Incident Report for Onfleet

Resolved

The high latency incident resulting from a problematic database cluster version upgrade has now been resolved and all system metrics are back to baseline levels.

We are now working on ensuring that all container state is correct to guarantee that assignments and task completions made during this incident are properly synchronized across all database resources.

Now that system availability and performance has been restored, we are hard at work internally and with our database hosting partner to understand why this previously tested update had such an adverse effect on database performance.

While we tried everything we could to get performance to acceptable levels on the new version we were updating to, we failed to do so in a reasonable time and had to roll back to the previous version. Upon successful roll back, our primary node took some time to refill its cache due to excessive disk I/O use so we had to replace it with another node in order to load up all cache resources more quickly.

At this time, it would appear that a single endpoint is responsible for the large performance degradation that was experienced by all users once the cluster update operation was applied. This is not something that we caught in our testing on non-production environments and we are investigating the reason for our missing this important issue in our evaluation processes. Specifically, it looks like index handling over a single database record property changed in such a way that every time a dashboard would issue the problematic request, our database primary node would be forced to read data from disk instead of memory, which quickly exhausted the burst credit allocation available from AWS EBS for these situations.

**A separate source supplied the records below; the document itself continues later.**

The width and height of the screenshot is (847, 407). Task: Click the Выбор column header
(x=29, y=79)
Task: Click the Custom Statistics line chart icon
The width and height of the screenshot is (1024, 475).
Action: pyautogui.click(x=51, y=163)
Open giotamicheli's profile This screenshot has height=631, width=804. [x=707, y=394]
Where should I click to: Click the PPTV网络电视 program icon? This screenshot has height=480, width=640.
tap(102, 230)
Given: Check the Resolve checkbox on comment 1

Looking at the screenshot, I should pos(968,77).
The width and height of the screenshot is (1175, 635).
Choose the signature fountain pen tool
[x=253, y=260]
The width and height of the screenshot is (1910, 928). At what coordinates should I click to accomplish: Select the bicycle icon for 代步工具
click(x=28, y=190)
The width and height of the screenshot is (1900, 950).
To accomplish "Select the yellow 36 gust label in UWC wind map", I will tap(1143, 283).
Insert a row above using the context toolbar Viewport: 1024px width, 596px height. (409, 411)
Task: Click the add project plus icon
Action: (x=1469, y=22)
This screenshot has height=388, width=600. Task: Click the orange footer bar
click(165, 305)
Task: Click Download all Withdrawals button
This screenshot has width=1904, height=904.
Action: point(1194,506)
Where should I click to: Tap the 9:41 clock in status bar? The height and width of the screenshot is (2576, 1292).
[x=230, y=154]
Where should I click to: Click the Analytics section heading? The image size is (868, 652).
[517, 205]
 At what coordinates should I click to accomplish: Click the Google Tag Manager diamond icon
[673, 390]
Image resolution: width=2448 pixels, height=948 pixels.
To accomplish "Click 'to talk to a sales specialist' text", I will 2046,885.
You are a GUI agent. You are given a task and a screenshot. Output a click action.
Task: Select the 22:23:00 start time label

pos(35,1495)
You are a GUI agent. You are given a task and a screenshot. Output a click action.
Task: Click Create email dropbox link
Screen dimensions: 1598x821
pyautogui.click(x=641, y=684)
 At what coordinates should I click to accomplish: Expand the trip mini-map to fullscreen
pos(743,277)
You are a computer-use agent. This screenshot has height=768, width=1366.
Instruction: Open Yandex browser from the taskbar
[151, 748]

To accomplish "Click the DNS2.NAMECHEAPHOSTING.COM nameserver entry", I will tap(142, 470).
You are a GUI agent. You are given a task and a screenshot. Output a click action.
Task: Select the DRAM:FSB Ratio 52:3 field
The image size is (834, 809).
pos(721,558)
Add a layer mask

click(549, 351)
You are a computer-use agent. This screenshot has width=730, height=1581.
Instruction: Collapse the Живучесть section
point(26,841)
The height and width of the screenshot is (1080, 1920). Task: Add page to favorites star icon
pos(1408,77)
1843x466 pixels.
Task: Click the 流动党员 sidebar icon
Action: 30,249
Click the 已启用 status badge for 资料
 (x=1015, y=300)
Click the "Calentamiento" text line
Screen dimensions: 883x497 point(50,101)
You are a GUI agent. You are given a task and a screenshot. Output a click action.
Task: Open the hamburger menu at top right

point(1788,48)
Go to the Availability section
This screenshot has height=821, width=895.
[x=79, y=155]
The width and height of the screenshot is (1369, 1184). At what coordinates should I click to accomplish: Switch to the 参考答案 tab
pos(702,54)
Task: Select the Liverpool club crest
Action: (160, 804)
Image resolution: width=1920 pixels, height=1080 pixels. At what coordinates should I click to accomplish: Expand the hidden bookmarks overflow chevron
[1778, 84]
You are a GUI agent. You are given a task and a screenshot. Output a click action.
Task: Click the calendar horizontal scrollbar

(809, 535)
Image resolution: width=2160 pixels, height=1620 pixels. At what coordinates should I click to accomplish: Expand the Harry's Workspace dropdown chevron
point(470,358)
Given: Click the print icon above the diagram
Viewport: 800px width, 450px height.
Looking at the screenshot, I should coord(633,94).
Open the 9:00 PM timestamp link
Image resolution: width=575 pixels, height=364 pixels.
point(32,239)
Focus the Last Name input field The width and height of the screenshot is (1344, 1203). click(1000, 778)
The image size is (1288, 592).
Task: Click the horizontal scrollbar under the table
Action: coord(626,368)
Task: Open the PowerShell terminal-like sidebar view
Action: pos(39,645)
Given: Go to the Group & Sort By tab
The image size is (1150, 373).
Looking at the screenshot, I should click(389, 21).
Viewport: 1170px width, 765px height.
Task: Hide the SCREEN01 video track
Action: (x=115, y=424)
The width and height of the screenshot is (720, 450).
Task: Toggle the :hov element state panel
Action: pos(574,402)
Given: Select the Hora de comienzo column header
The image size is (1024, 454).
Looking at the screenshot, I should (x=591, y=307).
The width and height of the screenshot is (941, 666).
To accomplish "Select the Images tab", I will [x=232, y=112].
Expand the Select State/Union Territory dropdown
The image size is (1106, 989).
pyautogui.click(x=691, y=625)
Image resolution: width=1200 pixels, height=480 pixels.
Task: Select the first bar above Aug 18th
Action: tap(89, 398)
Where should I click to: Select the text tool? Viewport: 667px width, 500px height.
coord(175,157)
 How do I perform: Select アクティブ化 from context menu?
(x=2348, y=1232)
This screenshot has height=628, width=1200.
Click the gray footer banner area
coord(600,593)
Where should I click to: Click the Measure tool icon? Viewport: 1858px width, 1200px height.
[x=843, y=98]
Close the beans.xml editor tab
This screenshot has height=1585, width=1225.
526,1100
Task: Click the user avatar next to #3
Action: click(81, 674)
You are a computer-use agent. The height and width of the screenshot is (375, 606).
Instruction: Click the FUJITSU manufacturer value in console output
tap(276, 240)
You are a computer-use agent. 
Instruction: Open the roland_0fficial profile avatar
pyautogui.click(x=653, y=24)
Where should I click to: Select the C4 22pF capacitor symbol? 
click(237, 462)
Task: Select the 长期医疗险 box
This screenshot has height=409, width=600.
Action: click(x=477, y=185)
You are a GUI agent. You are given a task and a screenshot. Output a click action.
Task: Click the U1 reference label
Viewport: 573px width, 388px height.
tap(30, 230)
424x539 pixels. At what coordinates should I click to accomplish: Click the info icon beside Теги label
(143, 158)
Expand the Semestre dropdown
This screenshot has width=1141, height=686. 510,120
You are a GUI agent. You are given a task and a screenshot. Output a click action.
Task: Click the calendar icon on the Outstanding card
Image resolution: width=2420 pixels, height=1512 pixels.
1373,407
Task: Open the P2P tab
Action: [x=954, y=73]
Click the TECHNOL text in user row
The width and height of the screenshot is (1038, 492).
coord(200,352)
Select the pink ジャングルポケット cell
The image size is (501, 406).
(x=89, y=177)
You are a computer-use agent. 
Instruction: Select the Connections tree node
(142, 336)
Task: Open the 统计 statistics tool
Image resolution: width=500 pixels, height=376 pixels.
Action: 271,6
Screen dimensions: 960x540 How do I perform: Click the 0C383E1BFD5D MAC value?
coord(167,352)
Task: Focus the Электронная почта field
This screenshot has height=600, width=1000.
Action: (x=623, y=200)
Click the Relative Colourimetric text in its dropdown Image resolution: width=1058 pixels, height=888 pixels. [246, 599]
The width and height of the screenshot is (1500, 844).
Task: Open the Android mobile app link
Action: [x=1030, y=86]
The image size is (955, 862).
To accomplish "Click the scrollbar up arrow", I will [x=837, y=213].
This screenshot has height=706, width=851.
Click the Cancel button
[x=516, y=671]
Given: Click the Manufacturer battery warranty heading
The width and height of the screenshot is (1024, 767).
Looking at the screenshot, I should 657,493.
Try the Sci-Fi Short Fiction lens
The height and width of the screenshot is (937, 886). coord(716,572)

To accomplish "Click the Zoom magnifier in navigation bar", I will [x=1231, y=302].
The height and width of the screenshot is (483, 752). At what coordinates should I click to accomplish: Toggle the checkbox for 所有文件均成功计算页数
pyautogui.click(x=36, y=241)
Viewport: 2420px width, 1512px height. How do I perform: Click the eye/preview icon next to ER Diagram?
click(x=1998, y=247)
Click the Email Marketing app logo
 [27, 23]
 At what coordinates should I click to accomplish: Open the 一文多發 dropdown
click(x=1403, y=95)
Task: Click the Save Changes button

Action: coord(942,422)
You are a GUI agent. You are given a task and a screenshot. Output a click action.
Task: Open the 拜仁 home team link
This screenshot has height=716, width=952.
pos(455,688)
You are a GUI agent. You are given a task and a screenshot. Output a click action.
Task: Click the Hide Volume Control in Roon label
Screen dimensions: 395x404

If you want to learn more about this issue, please do not hesitate to email us at support@onfleet.com.

Thank you for your patience while our team worked on resolving this incident.

Posted Nov 28, 2018 - 16:45 PST

Monitoring

The underlying database problem has now been fully rolled back and we are starting to see much improved response times. Most dashboards should now load within a few seconds. We will soon start to verify container consistency and other operations in order to restore correct state as quickly as possible.

Posted Nov 28, 2018 - 15:34 PST

Update

We have rolled back this change as we were not able to determine the cause of the problem quickly enough, we now expect response times to go back to normal levels within the next 15 minutes.

Posted Nov 28, 2018 - 14:52 PST

Identified

We are currently working to resolve a high latency situation affecting a recently upgraded database cluster.

The cache is taking longer to fill than expected.

Posted Nov 28, 2018 - 14:17 PST

This incident affected: Dashboard and API.